Aufgabenstellung>
a - Welche Funktion hat Stefan Kunfermann laut dem Textauszug über den Schulunterricht?
b - Führen Sie den Textauszug über den Schulunterricht im Anschluss an seinen letzten Satz weiter.

======== Zu lesender Auszug

Auch die Bildungsdirektoren seien entschlossen, den Unterricht grundsätzlich im Vollbetrieb durchzuführen, wie sie dies im Juni beschlossen haben, erklärt Stefan Kunfermann, Sprecher der Erziehungsdirektorenkonferenz. Hingegen will der Bundesrat den Unterricht an den Universitäten und weiteren höheren Schulen wieder ausschliesslich als Fernunterricht zulassen.

Masken werden zur Norm

Damit die obligatorische Schule und die Sekundarstufe II weiterhin im Präsenzunterricht arbeiten können, haben verschiedene Kantone, darunter Aargau, Neuenburg, Luzern, Schwyz und Zürich, soeben zusätzliche Einschränkungen für Schulen erlassen. So gelten an immer mehr Orten eine Maskenpflicht im Schulzimmer für Schüler und Lehrpersonen sowie eine Maskenpflicht für Erwachsende auf dem gesamten Schulareal.

================
======== Inhalt der Daten

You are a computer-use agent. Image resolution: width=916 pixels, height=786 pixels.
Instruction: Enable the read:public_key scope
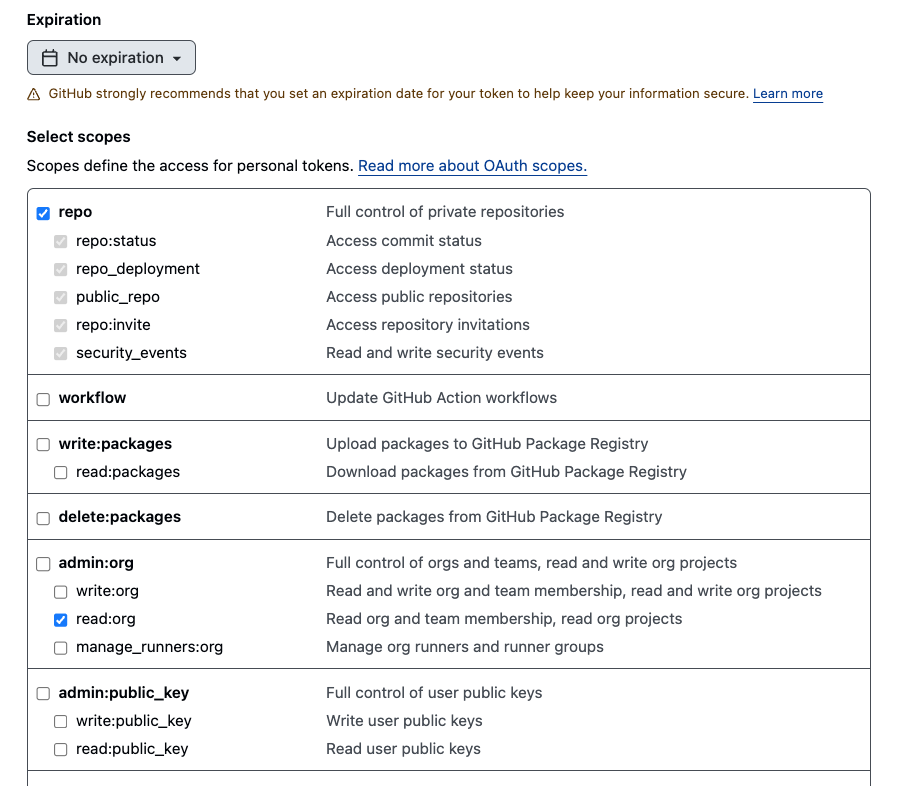pos(61,750)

================

Lösungen>
a - Er ist Sprecher der Erziehungsdirektorenkonferenz.

b -
In ihrer Untersuchung haben Huber und sein Team festgestellt, dass die Schutzmassnahmen nicht spurlos an den Schulen vorbeigehen. «Eine grosse Herausforderung für viele Schulen ist die Personalknappheit. In einigen Schulen war man schon vor Corona am Anschlag, und jetzt fallen immer wieder Lehrerinnen und Lehrer aus.»